» What is being asked
Turn these lines into a numbered list, leaving out the blank ones.

>> START Records supplied

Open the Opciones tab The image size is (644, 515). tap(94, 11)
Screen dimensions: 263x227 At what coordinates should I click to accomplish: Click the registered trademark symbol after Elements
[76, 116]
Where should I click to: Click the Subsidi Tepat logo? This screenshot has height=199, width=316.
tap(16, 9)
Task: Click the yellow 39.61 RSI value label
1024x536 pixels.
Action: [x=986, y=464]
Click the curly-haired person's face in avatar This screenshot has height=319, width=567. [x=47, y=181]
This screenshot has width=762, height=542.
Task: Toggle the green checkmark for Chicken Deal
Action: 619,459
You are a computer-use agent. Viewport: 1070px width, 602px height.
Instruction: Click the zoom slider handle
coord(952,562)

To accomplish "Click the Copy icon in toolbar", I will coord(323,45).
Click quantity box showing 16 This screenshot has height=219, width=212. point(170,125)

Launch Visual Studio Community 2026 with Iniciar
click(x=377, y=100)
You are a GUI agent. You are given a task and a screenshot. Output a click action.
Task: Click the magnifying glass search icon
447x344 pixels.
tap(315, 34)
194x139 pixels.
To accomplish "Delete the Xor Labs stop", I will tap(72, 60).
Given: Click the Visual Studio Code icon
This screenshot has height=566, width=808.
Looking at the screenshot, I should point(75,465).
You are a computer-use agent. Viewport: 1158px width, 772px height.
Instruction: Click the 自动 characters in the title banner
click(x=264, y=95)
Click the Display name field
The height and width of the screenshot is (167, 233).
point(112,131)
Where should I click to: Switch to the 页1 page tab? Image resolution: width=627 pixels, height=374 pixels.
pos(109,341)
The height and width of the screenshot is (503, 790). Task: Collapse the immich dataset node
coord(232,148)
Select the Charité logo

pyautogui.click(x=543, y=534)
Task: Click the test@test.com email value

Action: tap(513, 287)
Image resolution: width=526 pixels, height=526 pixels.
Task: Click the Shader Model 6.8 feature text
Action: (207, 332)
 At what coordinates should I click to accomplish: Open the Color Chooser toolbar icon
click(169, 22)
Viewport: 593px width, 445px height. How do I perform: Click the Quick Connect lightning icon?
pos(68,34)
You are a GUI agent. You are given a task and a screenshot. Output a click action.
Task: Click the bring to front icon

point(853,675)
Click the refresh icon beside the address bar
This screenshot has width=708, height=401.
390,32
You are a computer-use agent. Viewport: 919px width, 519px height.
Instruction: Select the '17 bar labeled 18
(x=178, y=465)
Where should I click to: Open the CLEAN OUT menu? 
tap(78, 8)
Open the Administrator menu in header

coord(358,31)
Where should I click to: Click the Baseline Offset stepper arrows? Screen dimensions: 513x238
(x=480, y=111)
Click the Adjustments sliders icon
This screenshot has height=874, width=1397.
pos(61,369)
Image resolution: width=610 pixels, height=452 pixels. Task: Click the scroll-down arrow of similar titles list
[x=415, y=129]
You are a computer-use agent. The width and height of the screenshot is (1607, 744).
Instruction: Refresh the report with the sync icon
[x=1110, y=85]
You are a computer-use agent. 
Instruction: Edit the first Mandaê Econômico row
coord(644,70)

>> END Records supplied

» Result of this task
1. Open the Opciones tab The image size is (644, 515). tap(94, 11)
2. Screen dimensions: 263x227 At what coordinates should I click to accomplish: Click the registered trademark symbol after Elements
3. [76, 116]
4. Where should I click to: Click the Subsidi Tepat logo? This screenshot has height=199, width=316.
5. tap(16, 9)
6. Task: Click the yellow 39.61 RSI value label
7. 1024x536 pixels.
8. Action: [x=986, y=464]
9. Click the curly-haired person's face in avatar This screenshot has height=319, width=567. [x=47, y=181]
10. This screenshot has width=762, height=542.
11. Task: Toggle the green checkmark for Chicken Deal
12. Action: 619,459
13. You are a computer-use agent. Viewport: 1070px width, 602px height.
14. Instruction: Click the zoom slider handle
15. coord(952,562)
16. To accomplish "Click the Copy icon in toolbar", I will coord(323,45).
17. Click quantity box showing 16 This screenshot has height=219, width=212. point(170,125)
18. Launch Visual Studio Community 2026 with Iniciar
19. click(x=377, y=100)
20. You are a GUI agent. You are given a task and a screenshot. Output a click action.
21. Task: Click the magnifying glass search icon
22. 447x344 pixels.
23. tap(315, 34)
24. 194x139 pixels.
25. To accomplish "Delete the Xor Labs stop", I will tap(72, 60).
26. Given: Click the Visual Studio Code icon
27. This screenshot has height=566, width=808.
28. Looking at the screenshot, I should point(75,465).
29. You are a computer-use agent. Viewport: 1158px width, 772px height.
30. Instruction: Click the 自动 characters in the title banner
31. click(x=264, y=95)
32. Click the Display name field
33. The height and width of the screenshot is (167, 233).
34. point(112,131)
35. Where should I click to: Switch to the 页1 page tab? Image resolution: width=627 pixels, height=374 pixels.
36. pos(109,341)
37. The height and width of the screenshot is (503, 790). Task: Collapse the immich dataset node
38. coord(232,148)
39. Select the Charité logo
40. pyautogui.click(x=543, y=534)
41. Task: Click the test@test.com email value
42. Action: tap(513, 287)
43. Image resolution: width=526 pixels, height=526 pixels.
44. Task: Click the Shader Model 6.8 feature text
45. Action: (207, 332)
46.  At what coordinates should I click to accomplish: Open the Color Chooser toolbar icon
47. click(169, 22)
48. Viewport: 593px width, 445px height. How do I perform: Click the Quick Connect lightning icon?
49. pos(68,34)
50. You are a GUI agent. You are given a task and a screenshot. Output a click action.
51. Task: Click the bring to front icon
52. point(853,675)
53. Click the refresh icon beside the address bar
54. This screenshot has width=708, height=401.
55. 390,32
56. You are a computer-use agent. Viewport: 919px width, 519px height.
57. Instruction: Select the '17 bar labeled 18
58. (x=178, y=465)
59. Where should I click to: Open the CLEAN OUT menu? 
60. tap(78, 8)
61. Open the Administrator menu in header
62. coord(358,31)
63. Where should I click to: Click the Baseline Offset stepper arrows? Screen dimensions: 513x238
64. (x=480, y=111)
65. Click the Adjustments sliders icon
66. This screenshot has height=874, width=1397.
67. pos(61,369)
68. Image resolution: width=610 pixels, height=452 pixels. Task: Click the scroll-down arrow of similar titles list
69. [x=415, y=129]
70. You are a computer-use agent. The width and height of the screenshot is (1607, 744).
71. Instruction: Refresh the report with the sync icon
72. [x=1110, y=85]
73. You are a computer-use agent. 
74. Instruction: Edit the first Mandaê Econômico row
75. coord(644,70)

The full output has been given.